### WORK ITEM:
Copy each line of the data that has "overflow" in it.
****
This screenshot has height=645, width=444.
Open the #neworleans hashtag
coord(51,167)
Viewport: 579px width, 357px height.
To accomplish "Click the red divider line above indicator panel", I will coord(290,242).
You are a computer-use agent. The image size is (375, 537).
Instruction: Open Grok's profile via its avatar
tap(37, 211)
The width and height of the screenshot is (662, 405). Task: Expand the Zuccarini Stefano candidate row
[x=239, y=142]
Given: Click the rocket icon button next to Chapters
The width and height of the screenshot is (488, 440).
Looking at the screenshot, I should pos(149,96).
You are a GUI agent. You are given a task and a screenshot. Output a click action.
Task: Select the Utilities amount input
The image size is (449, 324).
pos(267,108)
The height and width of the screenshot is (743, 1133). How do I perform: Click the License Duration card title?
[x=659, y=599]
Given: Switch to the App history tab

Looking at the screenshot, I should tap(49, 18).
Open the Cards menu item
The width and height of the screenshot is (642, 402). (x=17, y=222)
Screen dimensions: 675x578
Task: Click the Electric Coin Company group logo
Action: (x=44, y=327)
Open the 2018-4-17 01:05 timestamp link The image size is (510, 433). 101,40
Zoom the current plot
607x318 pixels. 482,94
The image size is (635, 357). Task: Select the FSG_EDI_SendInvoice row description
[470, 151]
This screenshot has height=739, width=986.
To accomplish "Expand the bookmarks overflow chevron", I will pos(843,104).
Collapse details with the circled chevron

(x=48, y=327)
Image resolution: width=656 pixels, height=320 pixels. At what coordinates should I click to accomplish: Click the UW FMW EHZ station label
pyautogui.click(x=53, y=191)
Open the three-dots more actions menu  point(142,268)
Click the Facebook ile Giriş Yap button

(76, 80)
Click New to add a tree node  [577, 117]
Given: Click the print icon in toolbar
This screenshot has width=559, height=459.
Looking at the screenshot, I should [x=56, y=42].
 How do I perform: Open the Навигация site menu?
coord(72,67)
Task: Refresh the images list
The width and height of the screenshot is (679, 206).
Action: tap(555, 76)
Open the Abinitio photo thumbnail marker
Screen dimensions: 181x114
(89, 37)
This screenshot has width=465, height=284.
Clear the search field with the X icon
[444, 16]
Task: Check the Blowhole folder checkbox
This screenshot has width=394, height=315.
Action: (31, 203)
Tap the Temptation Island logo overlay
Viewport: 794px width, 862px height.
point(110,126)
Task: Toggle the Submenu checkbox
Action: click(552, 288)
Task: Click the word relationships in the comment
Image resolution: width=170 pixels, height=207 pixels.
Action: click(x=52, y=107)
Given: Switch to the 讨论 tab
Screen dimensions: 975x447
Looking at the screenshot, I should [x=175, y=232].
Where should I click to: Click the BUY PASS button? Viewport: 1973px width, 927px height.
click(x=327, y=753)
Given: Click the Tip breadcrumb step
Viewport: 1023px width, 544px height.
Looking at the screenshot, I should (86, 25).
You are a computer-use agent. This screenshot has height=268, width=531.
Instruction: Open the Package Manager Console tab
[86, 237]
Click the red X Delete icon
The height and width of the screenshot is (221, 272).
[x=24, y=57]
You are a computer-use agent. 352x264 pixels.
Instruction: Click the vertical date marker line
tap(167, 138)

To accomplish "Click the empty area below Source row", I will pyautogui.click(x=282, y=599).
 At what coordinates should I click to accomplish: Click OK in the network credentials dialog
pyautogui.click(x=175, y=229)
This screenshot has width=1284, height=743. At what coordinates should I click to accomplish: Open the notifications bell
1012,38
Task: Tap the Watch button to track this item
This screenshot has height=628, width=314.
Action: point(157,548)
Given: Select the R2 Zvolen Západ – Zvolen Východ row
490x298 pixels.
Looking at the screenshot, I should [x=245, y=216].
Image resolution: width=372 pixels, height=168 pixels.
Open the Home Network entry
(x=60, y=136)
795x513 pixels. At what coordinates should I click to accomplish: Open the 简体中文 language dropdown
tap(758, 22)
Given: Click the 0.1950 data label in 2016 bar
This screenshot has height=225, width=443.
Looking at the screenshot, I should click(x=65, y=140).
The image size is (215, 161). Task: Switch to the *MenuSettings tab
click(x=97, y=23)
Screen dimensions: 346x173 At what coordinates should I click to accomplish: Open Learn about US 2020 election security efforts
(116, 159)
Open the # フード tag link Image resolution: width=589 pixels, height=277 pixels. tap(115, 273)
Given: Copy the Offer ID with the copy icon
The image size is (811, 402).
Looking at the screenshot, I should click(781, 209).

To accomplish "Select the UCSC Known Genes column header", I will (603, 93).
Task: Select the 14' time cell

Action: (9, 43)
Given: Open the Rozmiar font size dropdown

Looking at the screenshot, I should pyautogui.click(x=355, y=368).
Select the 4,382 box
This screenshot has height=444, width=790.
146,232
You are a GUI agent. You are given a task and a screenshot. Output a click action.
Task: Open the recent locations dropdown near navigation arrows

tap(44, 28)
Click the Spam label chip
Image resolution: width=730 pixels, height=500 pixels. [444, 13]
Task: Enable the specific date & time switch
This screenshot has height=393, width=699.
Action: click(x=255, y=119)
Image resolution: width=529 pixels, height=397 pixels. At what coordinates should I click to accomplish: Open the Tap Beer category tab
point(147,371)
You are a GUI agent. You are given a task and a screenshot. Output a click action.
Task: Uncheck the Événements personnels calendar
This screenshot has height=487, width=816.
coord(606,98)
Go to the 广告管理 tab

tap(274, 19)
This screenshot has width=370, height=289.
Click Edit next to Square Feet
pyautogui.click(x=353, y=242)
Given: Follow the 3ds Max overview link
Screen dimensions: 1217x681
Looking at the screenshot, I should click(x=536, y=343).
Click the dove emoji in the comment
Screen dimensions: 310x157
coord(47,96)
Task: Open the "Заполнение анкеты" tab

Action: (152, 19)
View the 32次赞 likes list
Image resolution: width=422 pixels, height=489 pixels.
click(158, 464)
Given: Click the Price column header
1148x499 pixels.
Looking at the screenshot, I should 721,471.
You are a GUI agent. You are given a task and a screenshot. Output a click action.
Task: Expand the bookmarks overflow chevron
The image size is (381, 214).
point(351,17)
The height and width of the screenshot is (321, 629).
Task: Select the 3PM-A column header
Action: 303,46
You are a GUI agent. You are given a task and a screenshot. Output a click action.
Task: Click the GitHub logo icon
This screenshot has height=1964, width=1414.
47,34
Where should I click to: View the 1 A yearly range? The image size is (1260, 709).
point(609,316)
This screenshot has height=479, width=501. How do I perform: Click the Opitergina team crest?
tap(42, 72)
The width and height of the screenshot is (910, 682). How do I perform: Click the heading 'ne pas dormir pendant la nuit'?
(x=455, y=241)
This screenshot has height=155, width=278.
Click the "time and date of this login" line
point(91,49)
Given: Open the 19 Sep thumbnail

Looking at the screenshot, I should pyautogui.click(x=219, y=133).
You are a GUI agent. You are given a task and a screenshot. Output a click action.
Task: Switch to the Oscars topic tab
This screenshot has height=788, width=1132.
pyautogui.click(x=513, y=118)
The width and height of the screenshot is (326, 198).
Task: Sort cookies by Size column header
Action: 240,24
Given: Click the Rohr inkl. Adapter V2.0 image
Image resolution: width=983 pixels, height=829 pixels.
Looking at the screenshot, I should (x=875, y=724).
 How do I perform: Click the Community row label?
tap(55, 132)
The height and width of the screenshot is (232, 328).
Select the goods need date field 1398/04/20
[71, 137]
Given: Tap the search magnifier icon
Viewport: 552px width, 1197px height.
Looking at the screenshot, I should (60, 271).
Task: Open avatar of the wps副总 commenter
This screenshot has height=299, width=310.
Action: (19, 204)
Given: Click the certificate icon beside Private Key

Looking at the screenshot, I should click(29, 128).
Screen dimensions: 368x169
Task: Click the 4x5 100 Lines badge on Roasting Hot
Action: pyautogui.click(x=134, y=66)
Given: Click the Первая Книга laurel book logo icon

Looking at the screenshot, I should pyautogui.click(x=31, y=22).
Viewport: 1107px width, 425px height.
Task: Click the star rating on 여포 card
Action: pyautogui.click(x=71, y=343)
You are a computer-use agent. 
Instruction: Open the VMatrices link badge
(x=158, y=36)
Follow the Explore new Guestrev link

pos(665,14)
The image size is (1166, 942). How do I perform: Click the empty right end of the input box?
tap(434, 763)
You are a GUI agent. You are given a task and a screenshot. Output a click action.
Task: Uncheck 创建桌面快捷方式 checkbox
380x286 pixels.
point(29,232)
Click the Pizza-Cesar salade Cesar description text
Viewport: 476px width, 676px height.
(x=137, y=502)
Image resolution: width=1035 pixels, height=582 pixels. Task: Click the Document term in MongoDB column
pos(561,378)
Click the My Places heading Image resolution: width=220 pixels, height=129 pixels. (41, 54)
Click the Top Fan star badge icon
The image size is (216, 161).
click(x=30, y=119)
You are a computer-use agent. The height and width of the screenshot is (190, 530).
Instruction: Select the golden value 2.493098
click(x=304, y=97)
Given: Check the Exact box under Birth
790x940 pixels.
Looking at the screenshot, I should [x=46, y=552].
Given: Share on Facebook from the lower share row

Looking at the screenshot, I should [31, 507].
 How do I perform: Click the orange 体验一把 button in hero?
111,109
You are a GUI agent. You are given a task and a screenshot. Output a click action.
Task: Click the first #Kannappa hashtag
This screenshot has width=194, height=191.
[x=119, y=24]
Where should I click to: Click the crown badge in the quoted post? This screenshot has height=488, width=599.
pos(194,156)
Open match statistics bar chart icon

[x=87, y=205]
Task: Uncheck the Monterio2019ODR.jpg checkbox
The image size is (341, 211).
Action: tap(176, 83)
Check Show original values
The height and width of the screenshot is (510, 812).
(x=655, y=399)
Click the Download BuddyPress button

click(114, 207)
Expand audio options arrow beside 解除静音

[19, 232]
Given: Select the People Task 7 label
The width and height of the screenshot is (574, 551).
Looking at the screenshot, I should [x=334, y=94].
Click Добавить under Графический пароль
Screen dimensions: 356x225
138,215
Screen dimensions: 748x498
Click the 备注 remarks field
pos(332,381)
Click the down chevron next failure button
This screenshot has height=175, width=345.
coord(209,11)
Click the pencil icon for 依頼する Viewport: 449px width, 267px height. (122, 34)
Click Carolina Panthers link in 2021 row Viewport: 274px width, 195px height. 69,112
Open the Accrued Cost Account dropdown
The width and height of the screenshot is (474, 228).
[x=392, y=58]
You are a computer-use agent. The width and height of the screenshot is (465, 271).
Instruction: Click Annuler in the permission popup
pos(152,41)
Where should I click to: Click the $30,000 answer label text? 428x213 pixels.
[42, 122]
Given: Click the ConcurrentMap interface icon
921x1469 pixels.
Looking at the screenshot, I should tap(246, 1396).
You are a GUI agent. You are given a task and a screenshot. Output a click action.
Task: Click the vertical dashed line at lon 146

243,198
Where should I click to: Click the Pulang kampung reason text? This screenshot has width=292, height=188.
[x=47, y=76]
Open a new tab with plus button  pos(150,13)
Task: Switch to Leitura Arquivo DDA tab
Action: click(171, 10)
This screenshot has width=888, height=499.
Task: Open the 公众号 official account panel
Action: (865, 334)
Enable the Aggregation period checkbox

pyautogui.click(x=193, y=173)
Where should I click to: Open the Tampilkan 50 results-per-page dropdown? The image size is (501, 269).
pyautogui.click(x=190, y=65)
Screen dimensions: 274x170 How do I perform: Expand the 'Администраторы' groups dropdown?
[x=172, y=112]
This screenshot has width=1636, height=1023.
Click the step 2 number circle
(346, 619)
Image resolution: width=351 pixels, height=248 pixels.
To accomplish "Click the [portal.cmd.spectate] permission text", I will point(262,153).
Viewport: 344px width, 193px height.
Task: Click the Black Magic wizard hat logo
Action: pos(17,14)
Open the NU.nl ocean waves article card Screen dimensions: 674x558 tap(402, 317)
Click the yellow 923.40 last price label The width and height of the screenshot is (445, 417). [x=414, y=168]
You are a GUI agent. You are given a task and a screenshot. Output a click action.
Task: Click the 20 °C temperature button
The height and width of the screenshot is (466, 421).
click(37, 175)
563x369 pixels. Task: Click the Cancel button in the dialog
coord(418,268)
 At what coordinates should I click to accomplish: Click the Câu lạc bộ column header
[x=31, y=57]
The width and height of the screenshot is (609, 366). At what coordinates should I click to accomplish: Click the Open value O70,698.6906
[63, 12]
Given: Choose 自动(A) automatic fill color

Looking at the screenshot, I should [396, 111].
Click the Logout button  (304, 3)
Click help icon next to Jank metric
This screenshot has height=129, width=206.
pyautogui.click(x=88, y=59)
****
### ANSWER FOR THIS EXERCISE:
To accomplish "Expand the bookmarks overflow chevron", I will pos(843,104).
Task: Expand the bookmarks overflow chevron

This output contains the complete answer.